— What to produce —
Reproduce word for word every line from the one containing "Task: Expand Gradle Scripts tree node" to the final line of the data below; omit the pictures.

— Data for review —

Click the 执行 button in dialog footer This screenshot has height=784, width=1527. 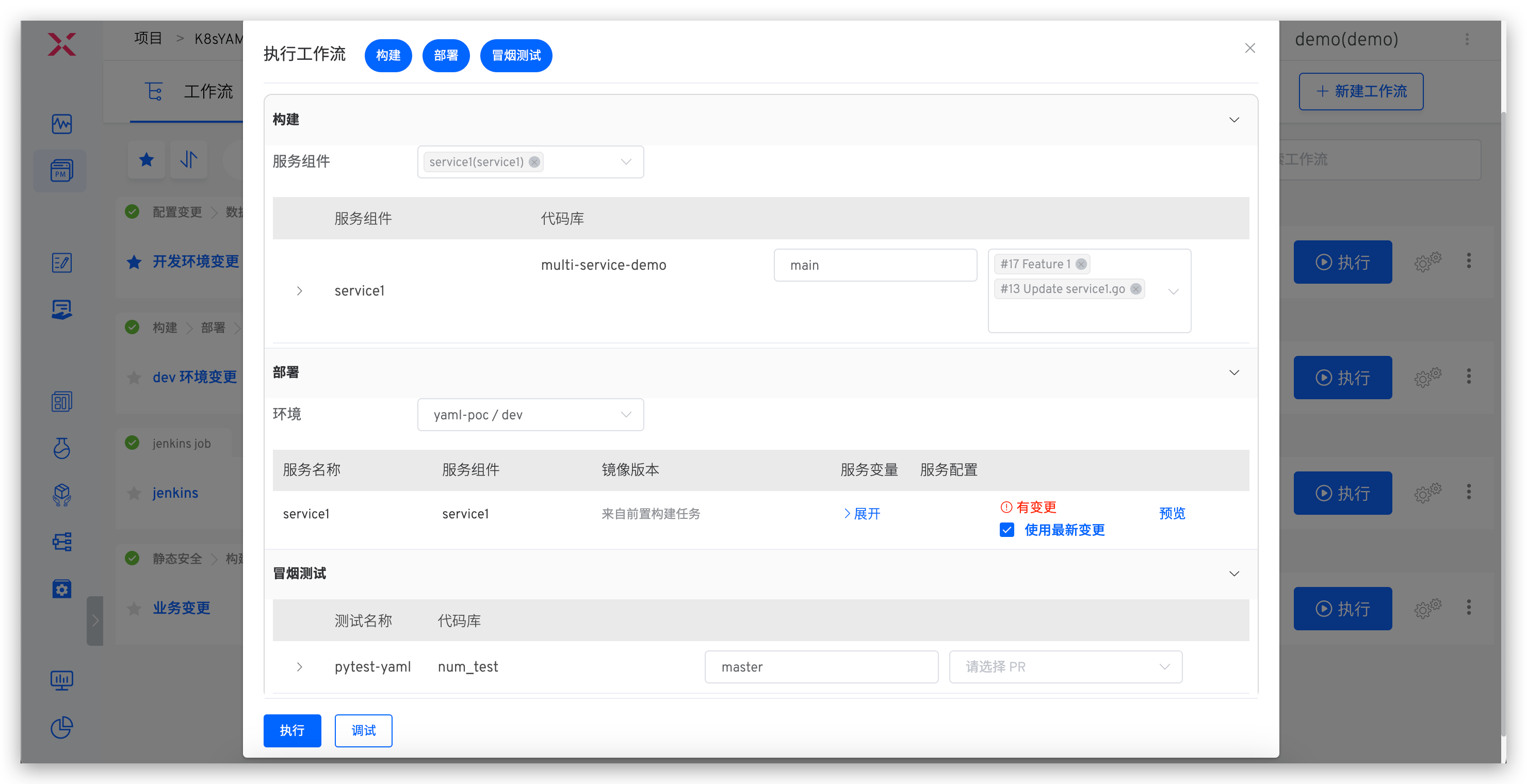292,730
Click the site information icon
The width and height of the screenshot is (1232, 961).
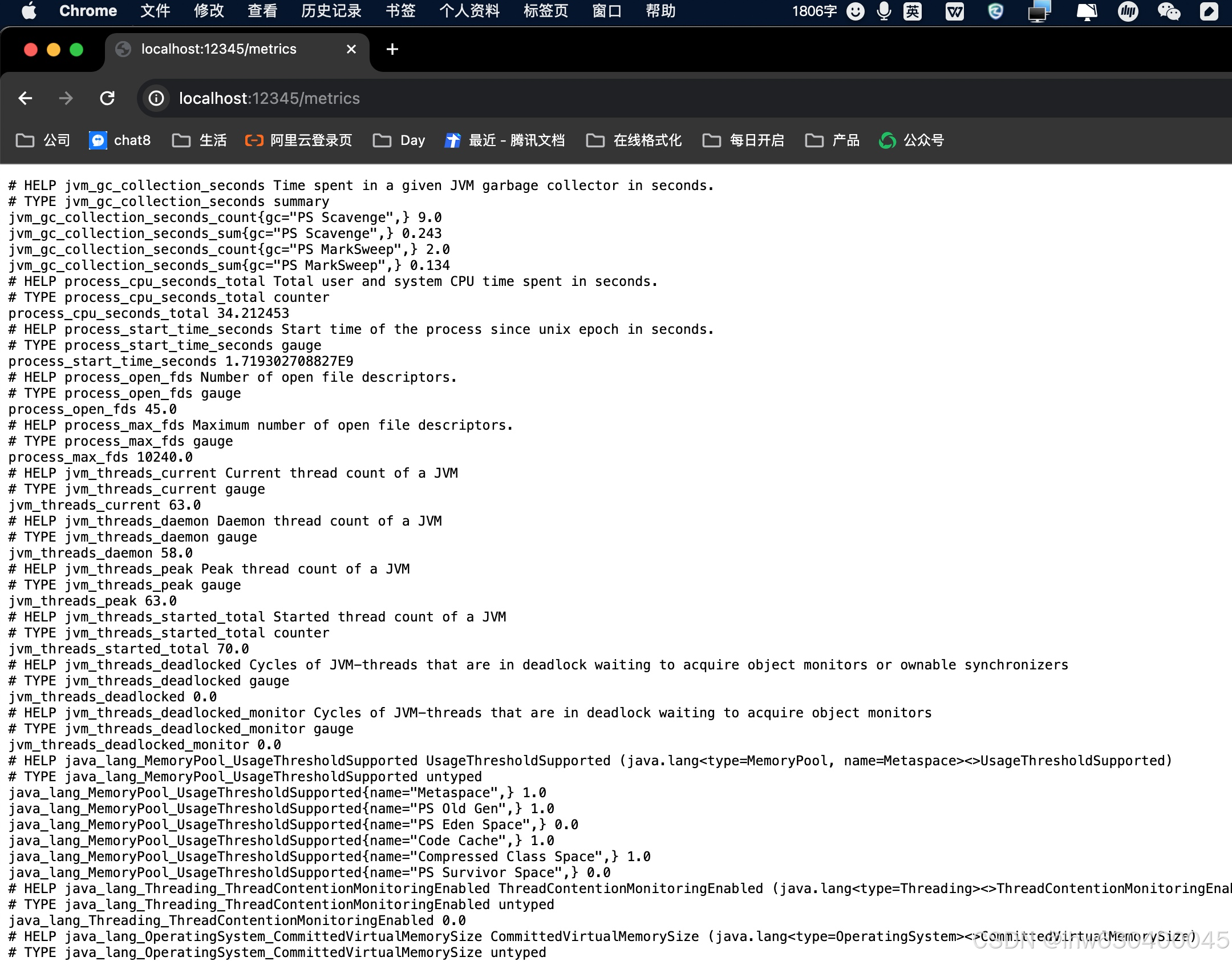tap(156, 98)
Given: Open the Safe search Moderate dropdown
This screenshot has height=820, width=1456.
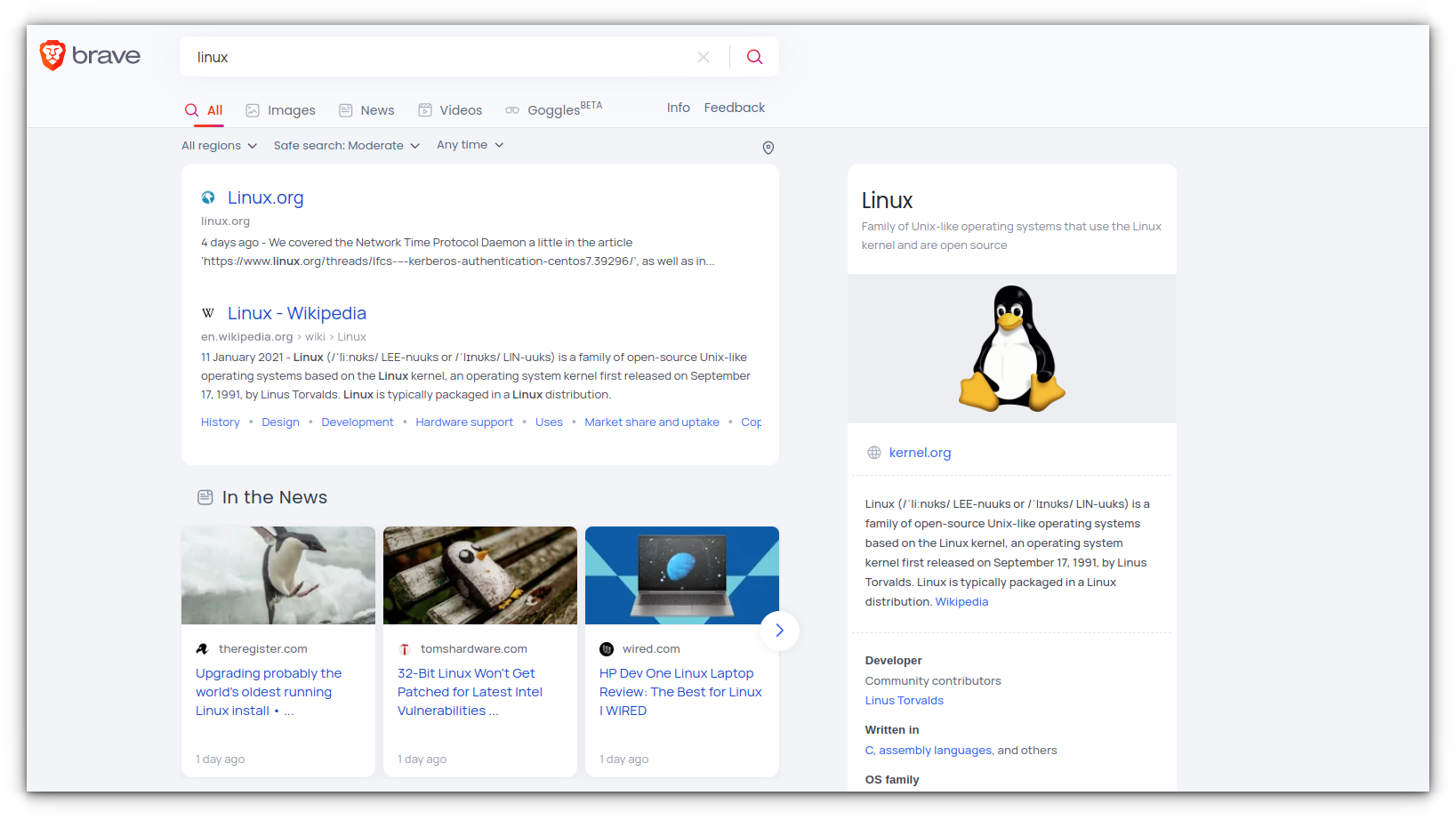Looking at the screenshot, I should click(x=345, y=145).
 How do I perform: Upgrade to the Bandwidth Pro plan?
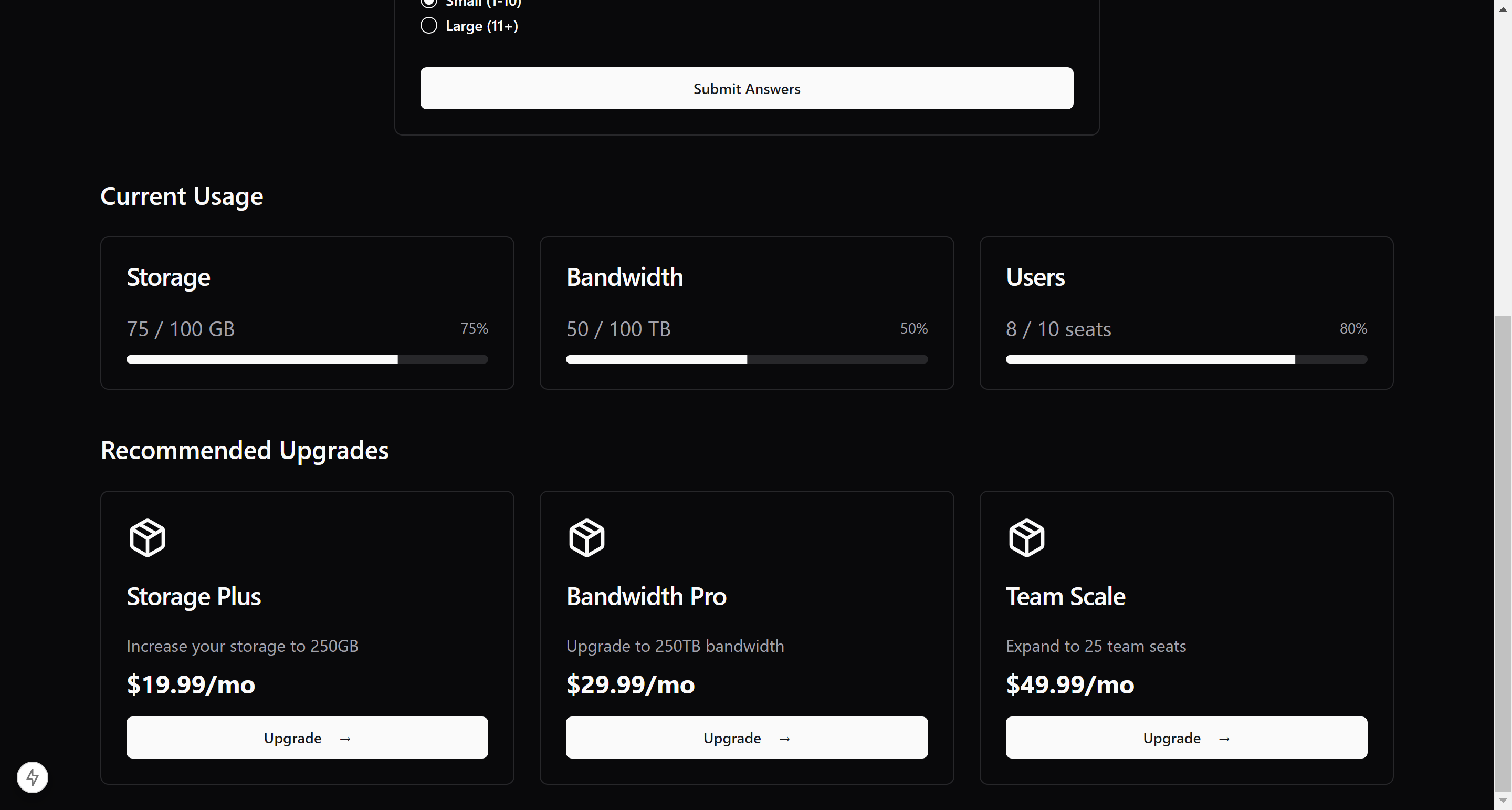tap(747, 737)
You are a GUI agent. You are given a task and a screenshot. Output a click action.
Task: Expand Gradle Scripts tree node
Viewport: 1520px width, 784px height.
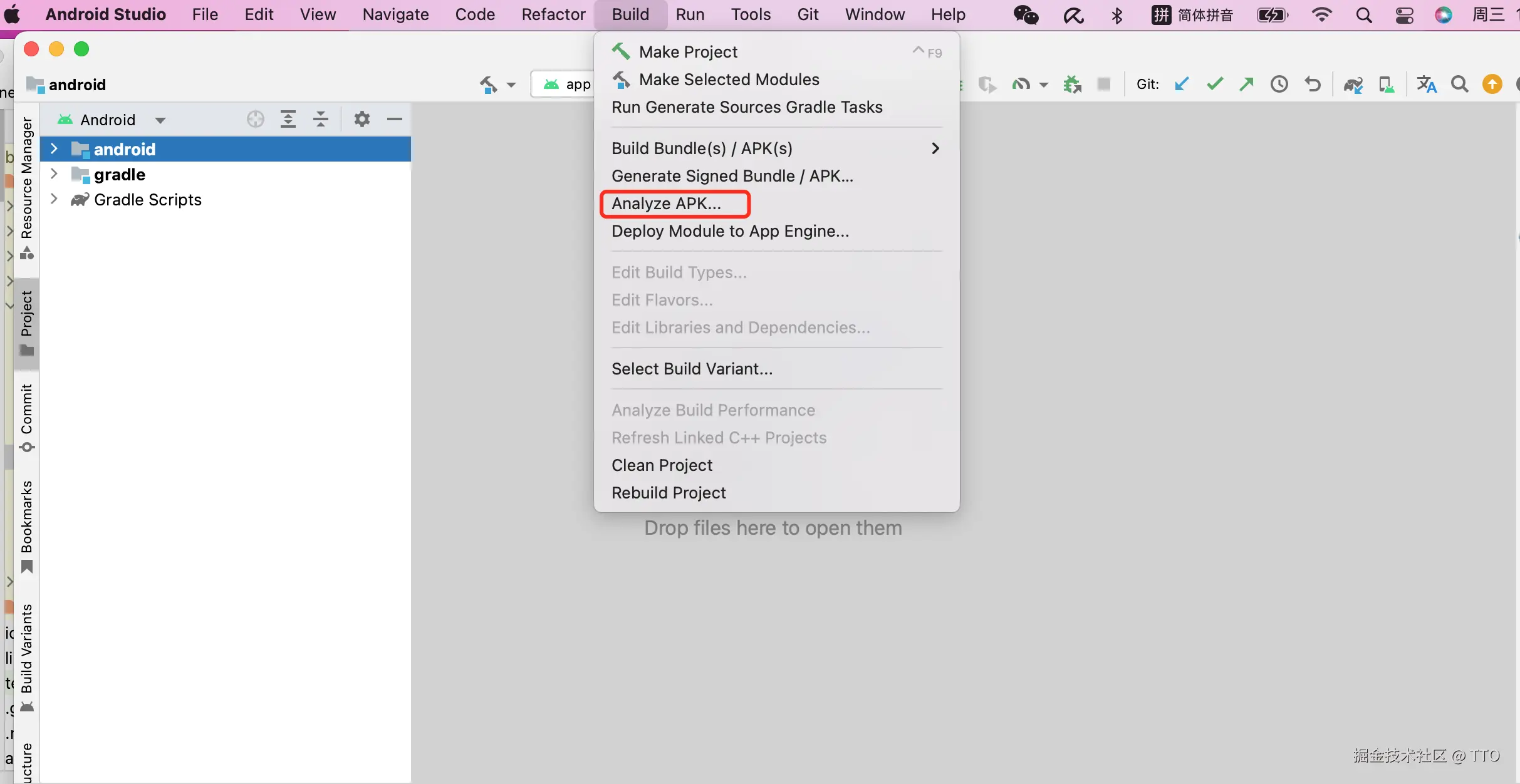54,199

— Answer section —
Task: Expand Gradle Scripts tree node
Viewport: 1520px width, 784px height.
54,199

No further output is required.